No other stage in a woman’s reproductive life is fraught with a lot of changes than when her body is preparing to nourish her child. Despite this universal experience, however, a lot of women are still confused as to what really to expect with their breasts when expecting for the simple reason that no two pregnancies, and the attendant changes to a woman’s body, are ever alike.
There is general consensus, however, that the following changes happen to a majority of women from the day they conceive to that moment when they deliver their newborn. If you do not experience all of these supposed changes, talk to your medical provider for proper intervention and for your peace of mind.

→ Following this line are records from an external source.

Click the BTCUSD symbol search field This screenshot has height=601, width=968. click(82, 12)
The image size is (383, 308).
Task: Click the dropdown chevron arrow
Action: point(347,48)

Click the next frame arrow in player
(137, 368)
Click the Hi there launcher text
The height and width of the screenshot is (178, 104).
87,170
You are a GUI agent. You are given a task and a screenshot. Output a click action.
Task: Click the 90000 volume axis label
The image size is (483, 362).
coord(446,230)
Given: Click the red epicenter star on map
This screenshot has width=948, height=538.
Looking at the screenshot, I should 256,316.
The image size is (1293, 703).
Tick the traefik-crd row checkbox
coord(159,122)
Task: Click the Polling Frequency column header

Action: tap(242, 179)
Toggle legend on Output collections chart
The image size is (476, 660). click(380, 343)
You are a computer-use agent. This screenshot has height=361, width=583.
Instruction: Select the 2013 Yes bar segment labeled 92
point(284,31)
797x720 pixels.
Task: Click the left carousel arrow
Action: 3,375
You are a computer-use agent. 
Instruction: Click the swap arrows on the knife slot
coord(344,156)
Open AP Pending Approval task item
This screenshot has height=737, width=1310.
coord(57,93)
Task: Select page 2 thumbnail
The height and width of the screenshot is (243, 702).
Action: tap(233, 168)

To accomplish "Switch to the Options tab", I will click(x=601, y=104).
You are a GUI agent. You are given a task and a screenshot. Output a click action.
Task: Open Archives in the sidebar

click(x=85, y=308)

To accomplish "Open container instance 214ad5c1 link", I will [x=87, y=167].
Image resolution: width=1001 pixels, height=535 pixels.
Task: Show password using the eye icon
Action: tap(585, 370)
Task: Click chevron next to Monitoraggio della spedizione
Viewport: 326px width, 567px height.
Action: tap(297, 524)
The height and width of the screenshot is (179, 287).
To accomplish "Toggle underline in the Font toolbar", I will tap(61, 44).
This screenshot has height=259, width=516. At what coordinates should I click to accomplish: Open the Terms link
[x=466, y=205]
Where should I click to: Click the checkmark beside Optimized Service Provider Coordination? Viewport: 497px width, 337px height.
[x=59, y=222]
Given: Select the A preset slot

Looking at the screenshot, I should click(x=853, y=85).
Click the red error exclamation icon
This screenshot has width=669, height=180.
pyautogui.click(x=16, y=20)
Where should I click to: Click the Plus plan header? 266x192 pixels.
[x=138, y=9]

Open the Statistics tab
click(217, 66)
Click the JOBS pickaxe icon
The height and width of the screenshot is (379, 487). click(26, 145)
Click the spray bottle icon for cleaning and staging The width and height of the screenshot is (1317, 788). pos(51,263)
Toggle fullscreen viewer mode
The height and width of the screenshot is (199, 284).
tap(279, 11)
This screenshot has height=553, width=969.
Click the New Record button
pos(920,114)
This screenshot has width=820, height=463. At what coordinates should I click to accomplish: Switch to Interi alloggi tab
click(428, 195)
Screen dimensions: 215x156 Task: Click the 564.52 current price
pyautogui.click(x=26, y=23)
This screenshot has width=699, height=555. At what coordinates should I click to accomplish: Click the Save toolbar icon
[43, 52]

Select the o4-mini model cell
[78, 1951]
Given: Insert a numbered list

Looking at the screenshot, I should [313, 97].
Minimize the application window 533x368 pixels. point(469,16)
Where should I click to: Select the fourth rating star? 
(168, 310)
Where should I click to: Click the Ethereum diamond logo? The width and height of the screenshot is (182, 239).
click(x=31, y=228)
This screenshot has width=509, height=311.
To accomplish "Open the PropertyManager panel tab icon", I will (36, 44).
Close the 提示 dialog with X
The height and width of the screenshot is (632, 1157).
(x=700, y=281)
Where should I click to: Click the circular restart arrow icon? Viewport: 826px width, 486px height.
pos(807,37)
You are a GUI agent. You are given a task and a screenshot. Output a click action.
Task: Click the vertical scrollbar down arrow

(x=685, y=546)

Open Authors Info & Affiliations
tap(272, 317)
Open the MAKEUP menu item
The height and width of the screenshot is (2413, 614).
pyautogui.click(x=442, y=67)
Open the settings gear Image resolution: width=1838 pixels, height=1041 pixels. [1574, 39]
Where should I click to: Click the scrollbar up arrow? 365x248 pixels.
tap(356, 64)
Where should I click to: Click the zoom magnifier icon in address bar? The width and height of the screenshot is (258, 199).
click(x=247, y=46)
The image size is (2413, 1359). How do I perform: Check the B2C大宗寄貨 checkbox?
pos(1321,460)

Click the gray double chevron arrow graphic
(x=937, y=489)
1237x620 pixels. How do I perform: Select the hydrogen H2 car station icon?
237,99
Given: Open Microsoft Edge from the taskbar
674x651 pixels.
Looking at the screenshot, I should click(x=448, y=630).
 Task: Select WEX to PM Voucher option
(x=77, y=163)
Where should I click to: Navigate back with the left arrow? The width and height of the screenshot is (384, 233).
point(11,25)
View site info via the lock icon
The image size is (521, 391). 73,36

One major telltale sign of pregnancy is soreness of the breasts. This happens because hormonal changes increase blood flow to the breast tissue, which result to a swollen, tingly and sore feeling not unlike the one women experience just before their menstrual flow. At this stage, breasts are even more sensitive to touch, and this usually lasts throughout the pregnancy’s first trimester.
Increase in Size
Naturally as your body prepares to produce food for another human being, you can expect the milk factory to grow bigger in size. At around six to eight weeks, expect that you may go up a cup size (or two, and this is a good time to ditch your regular bras for a more accommodating pair). It’s not only the mammaries to go up in size: the nipple and the areola, those pigmented circles around the nipples, also grow, with the areola becoming darker towards the end of the pregnancy. As your breasts will continue to grow in amazing ways during the second and last trimester, it is wise to put off shopping for nursing bras until late in your pregnancy. The ones that fit you earlier on may no longer accommodate your breast size just before delivery.
Veins and Itchiness
As the skin stretches, you may begin to see veins on the surface of the skin although this does not become very obvious until later in your pregnancy. Along with this stretchiness comes itchiness so it helps to find a bra that is non-synthetic and breathes well.
Those pesky stretch marks not only leave unsightly legacies in the belly but also in the underside of the breasts. You may be tempted to get underwire to support your growing breasts, but there are two major reasons to avoid them at this time: the underwire may hinder the growth of the glandular tissue, and it could aggravate the appearance of stretch marks. Go for natural support instead by choosing nursing bras that have wide bands and straps.
Not all women get these, but a few do get 'colostrum' or that special milk that babies ingest when they first start suckling. This thick, yellowish substance comes out of the breasts as early as the third month of pregnancy or as late as the last trimester. In the minority still are women who may see blood in their bras as their mammaries leak colostrum. This results from the breasts being glued to the bra and from the skin peeling off (this heals by itself) when the bra is removed. If you are at all suspicious with your leaks, it’s best to consult with a midwife or your doctor to rule out underlying conditions.
The most unusual change in a woman’s breasts during pregnancy is lack of it. A very small percentage of women reports that their breasts do not go through perceptible changes until they are about to deliver. It is when the baby is due to arrive that they see a major jump in their mammary profile. While most women end up able to nurse their young without consequence, lack of changes, however, could signal insufficient glandular tissue, and this interferes with your ability to breastfeed your child later on. Talk to your doctor about it so he or she may recommend proper intervention before the condition becomes an issue.